The planets rush towards Lyra in the lion’s charge. Can Hate so securely bind? Are They dead here? Yes. And the wish to wound has the power. And tomorrow Comes. It’s a world. It’s a way. (XXXI 32-36) These thoughts are never closer than when in the depth of personal happiness— while lying on the grass in the sun, when with a lover, while celebrating a birthday, in the “private joking in a panelled room” (XXX 53). This constant tension between private contentment and vast public danger makes Look, Stranger! a great compendium of paranoid phrases: The dogs are barking, the crops are growing, But nobody knows how the wind is blowing” (XVIII 7-8)

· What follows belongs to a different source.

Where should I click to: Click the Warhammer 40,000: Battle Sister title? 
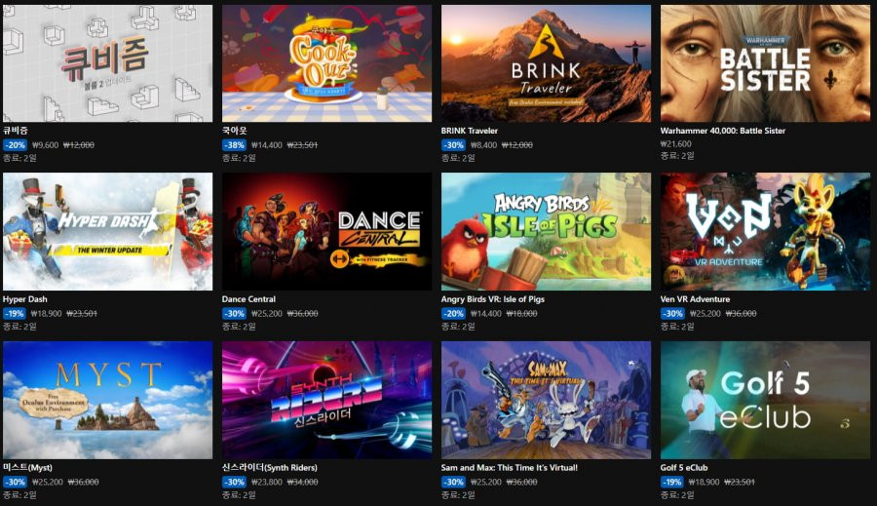point(723,131)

Are you aware what weapon you are loading, To what that teasing talk is quietly leading? Out pulses count but do not judge the hour. (XIX 10-12) 16

O what is that sound which so thrills the ear …. Only the scarlet soldiers, dear, The soldiers coming. (VI 1, 3-4)

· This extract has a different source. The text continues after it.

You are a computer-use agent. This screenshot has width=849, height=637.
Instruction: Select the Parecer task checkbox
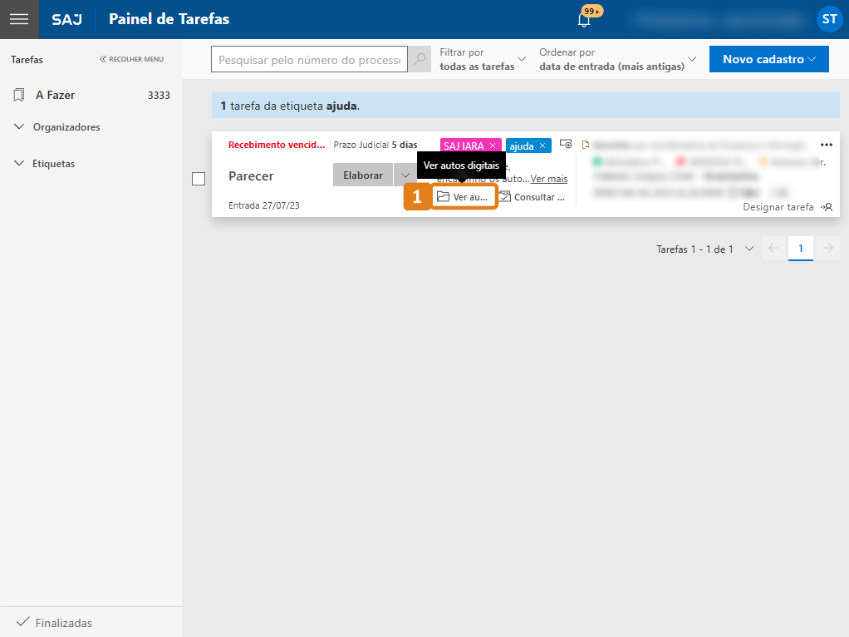[x=199, y=179]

Auden explored two major counterforces to disaster. The first, Communism, was a movement Auden guardedly approved of during the early to mid-1930s, though he did not (like his friends Edward Upward, Stephen Spender, and Cecil Day-Lewis) join the Party. Well before publication, Auden had become disillusioned with or lost interest in Communism, and he removed references to it from two of the Look, Stranger! poems (“Brothers, who when the sirens roar” and “The chimneys are smoking, the crocus is out in the border”). The second force, love, was to prove more compelling and durable. On the evening he recorded in “A Summer Night,” Auden had a spiritual revelation he would later describe as a “Vision of Agape”: One fine summer night in June 1933 I was sitting on a lawn after dinner with three colleagues….[Q]uite suddenly and unexpectedly, something happened….For the first time in my life I knew exactly…what it means to love one’s neighbor as oneself. The power and meaning of this experience and of love generally (erotic and agape) obsessed Auden through many subsequent years. Such thinking lead not only to the love poems of Look, Stranger!, but also toward an emphasis on developing human connections and communities. This involved erotic love, though Auden recognized its faults. It involved friendships, though Auden realized that this had to mean more than “Our kindness to ten persons” (II 60). The greater goal was the creation of a larger public. Auden’s lyrical self (first or third person) allowed the poet to speak for communities. The apostrophic poems (e.g., “Look, stranger, at this island now”) and his contemporaneous work in film and theater allowed the poet speak to communities. But there was also the matter of how the poet spoke, and this was to have major implications for the development, or decline, of modernism.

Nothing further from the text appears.